The aim of this briefing is to examine what can be done by local economic policymakers in response to economic shocks. It defines economic shocks, identifies rationales for intervention and short-, medium- and long-term local policy responses, explains the ‘task force’ model, suggests things to consider for local economic policymakers, and references supporting evidence.
Amidst the geographically uneven impacts of the COVID-19 pandemic and recovery, local policymakers’ responses to various and rapidly-changing localised economic shocks have become more important and timely.

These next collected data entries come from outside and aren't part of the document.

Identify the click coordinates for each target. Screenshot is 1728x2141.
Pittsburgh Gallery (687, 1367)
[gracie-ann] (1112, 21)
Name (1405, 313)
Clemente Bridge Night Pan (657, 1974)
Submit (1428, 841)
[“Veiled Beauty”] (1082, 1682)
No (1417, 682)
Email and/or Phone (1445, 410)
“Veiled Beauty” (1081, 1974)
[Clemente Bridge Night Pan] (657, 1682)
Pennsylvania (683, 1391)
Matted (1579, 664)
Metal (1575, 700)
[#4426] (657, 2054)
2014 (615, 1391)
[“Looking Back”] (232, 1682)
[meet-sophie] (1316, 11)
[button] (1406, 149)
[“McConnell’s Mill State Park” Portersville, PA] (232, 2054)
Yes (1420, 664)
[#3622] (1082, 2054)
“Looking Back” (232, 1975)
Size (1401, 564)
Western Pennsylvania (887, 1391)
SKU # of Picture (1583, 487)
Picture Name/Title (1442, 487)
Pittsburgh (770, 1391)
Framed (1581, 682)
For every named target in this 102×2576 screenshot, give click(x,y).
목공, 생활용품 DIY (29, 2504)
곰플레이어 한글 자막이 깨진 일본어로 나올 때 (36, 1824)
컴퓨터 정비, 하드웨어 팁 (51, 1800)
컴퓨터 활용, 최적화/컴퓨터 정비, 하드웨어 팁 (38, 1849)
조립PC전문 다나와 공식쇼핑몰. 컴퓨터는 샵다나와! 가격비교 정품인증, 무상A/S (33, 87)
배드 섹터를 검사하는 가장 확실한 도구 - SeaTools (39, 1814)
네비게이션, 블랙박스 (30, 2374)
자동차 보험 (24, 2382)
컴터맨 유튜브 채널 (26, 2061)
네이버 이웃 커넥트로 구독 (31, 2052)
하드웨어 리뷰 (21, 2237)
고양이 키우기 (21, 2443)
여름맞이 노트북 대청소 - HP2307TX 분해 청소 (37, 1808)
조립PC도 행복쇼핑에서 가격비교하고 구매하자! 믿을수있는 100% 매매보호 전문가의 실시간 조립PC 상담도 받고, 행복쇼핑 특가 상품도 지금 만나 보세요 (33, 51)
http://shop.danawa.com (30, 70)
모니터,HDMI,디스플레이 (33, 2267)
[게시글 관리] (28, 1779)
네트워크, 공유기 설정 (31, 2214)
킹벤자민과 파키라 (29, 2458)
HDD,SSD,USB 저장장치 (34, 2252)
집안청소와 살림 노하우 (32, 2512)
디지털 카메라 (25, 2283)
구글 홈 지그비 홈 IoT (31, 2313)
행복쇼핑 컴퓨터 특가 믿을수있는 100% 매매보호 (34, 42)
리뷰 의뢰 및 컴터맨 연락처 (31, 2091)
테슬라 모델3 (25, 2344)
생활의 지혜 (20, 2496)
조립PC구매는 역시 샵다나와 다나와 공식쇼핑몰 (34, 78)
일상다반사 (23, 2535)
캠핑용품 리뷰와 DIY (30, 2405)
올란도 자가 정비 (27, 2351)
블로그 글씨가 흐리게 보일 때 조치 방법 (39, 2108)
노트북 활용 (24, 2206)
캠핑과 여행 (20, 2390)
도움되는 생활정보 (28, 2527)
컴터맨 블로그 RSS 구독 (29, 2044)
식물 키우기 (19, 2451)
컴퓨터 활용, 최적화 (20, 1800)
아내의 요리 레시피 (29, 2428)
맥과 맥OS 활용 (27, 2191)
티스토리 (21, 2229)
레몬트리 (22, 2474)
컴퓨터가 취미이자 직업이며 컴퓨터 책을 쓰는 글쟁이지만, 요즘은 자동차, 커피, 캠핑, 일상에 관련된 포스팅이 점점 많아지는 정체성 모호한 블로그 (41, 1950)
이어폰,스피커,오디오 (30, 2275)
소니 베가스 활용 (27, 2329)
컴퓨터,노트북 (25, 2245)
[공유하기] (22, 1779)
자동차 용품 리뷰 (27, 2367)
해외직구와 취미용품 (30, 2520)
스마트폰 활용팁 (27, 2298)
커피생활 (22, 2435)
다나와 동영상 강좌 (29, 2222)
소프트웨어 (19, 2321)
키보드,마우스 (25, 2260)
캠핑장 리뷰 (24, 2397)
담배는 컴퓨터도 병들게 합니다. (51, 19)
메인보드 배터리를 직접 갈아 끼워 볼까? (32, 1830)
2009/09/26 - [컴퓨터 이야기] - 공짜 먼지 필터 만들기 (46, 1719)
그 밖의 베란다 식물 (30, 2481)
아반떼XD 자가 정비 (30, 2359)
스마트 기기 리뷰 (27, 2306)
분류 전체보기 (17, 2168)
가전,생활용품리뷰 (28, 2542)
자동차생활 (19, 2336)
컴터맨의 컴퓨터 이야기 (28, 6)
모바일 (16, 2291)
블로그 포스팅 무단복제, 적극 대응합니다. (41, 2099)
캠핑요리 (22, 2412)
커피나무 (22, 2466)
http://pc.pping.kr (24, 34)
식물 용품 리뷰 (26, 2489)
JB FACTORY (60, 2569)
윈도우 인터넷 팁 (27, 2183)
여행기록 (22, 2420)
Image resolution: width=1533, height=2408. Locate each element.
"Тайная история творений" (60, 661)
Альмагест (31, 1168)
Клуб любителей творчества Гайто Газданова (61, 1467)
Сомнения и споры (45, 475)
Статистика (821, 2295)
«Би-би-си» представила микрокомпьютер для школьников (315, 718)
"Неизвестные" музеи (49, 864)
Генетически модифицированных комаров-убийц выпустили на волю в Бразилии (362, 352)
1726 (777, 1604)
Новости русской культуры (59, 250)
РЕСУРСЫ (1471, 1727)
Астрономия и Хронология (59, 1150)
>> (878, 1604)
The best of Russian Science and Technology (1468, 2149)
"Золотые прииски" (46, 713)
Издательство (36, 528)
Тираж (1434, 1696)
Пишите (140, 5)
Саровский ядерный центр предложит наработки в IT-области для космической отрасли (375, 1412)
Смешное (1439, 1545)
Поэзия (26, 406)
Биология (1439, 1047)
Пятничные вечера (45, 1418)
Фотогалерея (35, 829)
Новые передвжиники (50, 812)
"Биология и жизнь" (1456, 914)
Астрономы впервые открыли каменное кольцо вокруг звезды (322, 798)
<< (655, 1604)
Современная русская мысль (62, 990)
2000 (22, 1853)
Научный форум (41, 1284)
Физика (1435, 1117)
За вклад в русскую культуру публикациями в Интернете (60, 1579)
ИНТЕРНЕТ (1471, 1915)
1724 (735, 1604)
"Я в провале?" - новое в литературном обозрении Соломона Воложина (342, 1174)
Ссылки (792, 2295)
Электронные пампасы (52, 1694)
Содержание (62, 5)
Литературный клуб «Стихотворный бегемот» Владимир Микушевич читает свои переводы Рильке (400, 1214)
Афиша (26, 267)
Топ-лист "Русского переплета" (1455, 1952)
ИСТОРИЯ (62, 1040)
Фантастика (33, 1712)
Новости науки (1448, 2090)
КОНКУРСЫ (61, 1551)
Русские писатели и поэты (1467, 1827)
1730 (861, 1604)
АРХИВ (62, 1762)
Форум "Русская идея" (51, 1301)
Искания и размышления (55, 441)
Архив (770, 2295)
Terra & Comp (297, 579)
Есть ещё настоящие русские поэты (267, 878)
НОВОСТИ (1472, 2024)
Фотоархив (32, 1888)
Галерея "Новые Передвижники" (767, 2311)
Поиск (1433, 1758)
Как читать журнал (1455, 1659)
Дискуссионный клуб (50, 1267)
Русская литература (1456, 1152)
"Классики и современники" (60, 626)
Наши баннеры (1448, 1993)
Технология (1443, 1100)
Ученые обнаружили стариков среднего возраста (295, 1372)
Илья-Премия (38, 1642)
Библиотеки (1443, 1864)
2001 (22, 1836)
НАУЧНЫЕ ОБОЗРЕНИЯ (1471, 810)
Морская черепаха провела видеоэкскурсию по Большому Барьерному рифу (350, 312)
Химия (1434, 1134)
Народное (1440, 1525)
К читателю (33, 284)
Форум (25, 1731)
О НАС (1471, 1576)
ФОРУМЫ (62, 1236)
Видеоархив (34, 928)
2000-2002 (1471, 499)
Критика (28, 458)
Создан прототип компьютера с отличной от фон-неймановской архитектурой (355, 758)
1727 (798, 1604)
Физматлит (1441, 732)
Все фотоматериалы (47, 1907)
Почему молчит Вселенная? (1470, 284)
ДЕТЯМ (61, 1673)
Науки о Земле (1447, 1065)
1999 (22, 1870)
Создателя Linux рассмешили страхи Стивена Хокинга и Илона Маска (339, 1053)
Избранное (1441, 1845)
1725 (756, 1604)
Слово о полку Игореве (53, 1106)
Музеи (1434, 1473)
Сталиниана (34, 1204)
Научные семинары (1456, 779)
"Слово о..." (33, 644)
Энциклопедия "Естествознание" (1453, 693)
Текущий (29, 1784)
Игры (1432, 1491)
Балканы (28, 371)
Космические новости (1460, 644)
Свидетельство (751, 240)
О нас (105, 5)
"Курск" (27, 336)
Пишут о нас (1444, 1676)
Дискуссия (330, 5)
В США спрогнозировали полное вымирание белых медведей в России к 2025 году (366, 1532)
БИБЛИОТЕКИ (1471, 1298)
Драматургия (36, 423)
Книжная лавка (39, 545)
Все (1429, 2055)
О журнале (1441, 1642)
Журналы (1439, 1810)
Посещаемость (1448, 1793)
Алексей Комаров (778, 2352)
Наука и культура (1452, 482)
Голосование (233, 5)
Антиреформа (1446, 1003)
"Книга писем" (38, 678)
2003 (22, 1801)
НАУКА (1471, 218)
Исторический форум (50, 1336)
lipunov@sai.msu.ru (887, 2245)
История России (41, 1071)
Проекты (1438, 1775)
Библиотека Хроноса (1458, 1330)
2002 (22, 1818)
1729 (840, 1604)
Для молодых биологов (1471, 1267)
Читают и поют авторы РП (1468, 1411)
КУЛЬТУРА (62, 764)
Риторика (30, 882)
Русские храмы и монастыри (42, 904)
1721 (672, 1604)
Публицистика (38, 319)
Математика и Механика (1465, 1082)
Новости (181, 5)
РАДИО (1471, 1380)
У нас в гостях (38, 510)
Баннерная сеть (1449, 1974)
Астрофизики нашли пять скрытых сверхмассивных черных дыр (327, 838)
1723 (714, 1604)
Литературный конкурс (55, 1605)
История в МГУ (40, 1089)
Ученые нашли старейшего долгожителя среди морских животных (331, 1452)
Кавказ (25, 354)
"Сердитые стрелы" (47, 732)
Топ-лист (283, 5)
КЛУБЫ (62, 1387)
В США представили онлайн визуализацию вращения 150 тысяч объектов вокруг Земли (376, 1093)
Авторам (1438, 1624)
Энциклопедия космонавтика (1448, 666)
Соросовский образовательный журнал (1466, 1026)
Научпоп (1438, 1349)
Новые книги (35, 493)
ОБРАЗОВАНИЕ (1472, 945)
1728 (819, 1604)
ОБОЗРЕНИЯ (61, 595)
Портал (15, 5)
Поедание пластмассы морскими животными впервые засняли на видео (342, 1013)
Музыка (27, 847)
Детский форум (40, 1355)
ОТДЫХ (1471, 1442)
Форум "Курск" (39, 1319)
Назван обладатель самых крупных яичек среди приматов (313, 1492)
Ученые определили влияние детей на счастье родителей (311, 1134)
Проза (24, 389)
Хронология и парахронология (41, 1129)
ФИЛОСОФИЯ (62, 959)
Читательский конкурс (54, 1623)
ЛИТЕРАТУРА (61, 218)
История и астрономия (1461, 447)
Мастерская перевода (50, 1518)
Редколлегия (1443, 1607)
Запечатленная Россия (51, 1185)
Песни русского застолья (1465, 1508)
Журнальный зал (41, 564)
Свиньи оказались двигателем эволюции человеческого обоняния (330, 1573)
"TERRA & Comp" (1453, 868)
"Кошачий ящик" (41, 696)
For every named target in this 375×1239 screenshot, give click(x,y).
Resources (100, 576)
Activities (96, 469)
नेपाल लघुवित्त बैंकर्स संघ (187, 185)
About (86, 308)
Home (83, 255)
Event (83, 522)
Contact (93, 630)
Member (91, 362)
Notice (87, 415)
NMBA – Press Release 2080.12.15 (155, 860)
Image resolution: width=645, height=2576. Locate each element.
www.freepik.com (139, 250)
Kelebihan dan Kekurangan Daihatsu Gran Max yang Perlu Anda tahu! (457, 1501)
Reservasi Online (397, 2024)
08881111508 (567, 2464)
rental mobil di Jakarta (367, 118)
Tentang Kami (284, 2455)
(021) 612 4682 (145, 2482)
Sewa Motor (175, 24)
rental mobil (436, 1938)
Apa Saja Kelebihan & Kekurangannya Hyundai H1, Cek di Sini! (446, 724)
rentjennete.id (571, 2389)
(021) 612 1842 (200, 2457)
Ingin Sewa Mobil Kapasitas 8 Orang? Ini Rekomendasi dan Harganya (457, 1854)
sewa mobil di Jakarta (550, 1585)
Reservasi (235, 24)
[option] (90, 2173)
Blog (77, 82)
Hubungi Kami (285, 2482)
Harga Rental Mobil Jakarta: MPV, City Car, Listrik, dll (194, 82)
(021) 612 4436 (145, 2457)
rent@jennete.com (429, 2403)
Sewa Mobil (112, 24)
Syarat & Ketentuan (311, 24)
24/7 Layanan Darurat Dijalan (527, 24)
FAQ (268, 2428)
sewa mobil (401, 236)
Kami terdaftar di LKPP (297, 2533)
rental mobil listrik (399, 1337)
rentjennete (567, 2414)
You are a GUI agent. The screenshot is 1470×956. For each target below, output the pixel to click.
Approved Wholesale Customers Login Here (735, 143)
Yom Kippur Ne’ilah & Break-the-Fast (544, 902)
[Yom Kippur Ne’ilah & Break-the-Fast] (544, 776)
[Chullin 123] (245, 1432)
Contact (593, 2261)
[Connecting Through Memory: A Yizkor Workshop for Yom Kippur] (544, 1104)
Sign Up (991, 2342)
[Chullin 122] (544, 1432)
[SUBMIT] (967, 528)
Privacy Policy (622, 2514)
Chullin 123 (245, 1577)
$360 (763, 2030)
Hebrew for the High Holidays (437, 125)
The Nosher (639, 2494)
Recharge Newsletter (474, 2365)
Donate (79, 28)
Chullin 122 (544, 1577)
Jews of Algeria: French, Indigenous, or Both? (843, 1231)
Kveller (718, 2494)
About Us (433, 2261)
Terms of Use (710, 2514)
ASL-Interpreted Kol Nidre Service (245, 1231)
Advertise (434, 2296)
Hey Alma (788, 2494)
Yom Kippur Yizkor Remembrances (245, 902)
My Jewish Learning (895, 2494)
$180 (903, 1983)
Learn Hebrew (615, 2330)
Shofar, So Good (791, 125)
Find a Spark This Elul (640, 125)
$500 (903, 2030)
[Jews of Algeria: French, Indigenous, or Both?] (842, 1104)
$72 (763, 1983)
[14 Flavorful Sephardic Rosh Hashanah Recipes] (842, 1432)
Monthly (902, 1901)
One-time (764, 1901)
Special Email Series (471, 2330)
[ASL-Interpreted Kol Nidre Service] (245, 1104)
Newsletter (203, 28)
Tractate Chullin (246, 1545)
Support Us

The evidence base to guide policy is patchy. Many of the policy responses have been improvised to tackle a diversity of shocks and sudden disruptions. Few have been robustly evaluated and it is unknown what would have happened without such measures. However, the potentially damaging and lasting impacts of economic shocks locally have necessitated intervention by local partners. This briefing therefore draws upon the available sources to provide a guide to such action.
What is an economic shock?
Economic shocks are substantial disruptions to existing economic activities. They are of different types and have multiple and inter-related causes relating to economic and structural changes. Shocks can originate within local economies or from their external relations.
In the short run, we hope this briefing is helpful in informing the response to Covid-19. In the longer run, we hope it might encourage more piloting and testing of policy approaches that aim to help local areas respond to major shocks, whatever their cause.